Effective Security Model for SharePoint

Creating an effective, scalable security model and governance plan for a SharePoint implementation is one of the most important and intricate aspects of a SharePoint deployment. Developing a security model usually requires cooperation from from a lot of different people. It requires communication with the business groups for articulating the security requirements of their content, the security people for communicating the policies (such as Sarbanes Oxley), interpreters of these requirements for designing a consistent roles based structure and naming convention (in AD and SharePoint) and IT staff responsible for managing the provisioning and deprovisioning.

Much like the user interface of SharePoint is an open canvas, the security model offers lots of room for creativity, though the efforts are mostly transparent to the end users. When designing a security model, I like to thing about things like what size is the user base, what is the organizational structure of the company, how do the business units interact with each other, what are the security policies in the company, how strict must the security on the content be, is the IT staff willing to accept the responsibilities, etc..

As a rule of thumb (with exceptions of course), I don't create SharePoint users, instead I create SharePoint groups and corresponding AD groups.

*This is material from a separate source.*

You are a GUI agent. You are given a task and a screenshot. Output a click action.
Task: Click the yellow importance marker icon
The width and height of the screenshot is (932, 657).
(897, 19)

I like to manage the memberships exclusively in AD. Another thing I try to avoid doing is creating roles based solely on org charts. If an organization is collaborative enough that they are implementing SharePoint, then chances people are interacting outside of their immediate department anyways. Most workspaces and content are custom and besides; departments change and reorganizations happen.

There is a significant effort that goes with keeping the security model in good shape. Limit SharePoint security to roles based groups, keep all of the group membership management in AD, and have a consistent organized pattern and naming convention. When that is all set, spend a some time developing the following two reports:


  • A report that shows Sharepoint Site, SharePoint group names, access levels
  • A report that shows AD groups, member names, and email addresses, nested groups and their members
...then you have an effective security model.

1 comment:

Anonymous said...

Hi Nicholas,
Nice post. Would like hear from you for the following scenario.

For internet MOSS sites , when client does not have AD/LDAP infrastructure but would like to use SQL Membership provider for authentication we need to consider following:
a) Maximum number of cross-site sharepoint groups possible with MOSS 2007
b) Maximum number of users a sharepoint group can hold
c) Currently SharePoint groups does not support nesting so we end up with flat groups ? Is there a way to support groups hierarchy solely with MOSS groups
d) Cross site groups will not be visible outside site collection
e) Does it worthwhile to create groups/roles in SQL server and just look them up in MOSS instead of creating MOSS groups?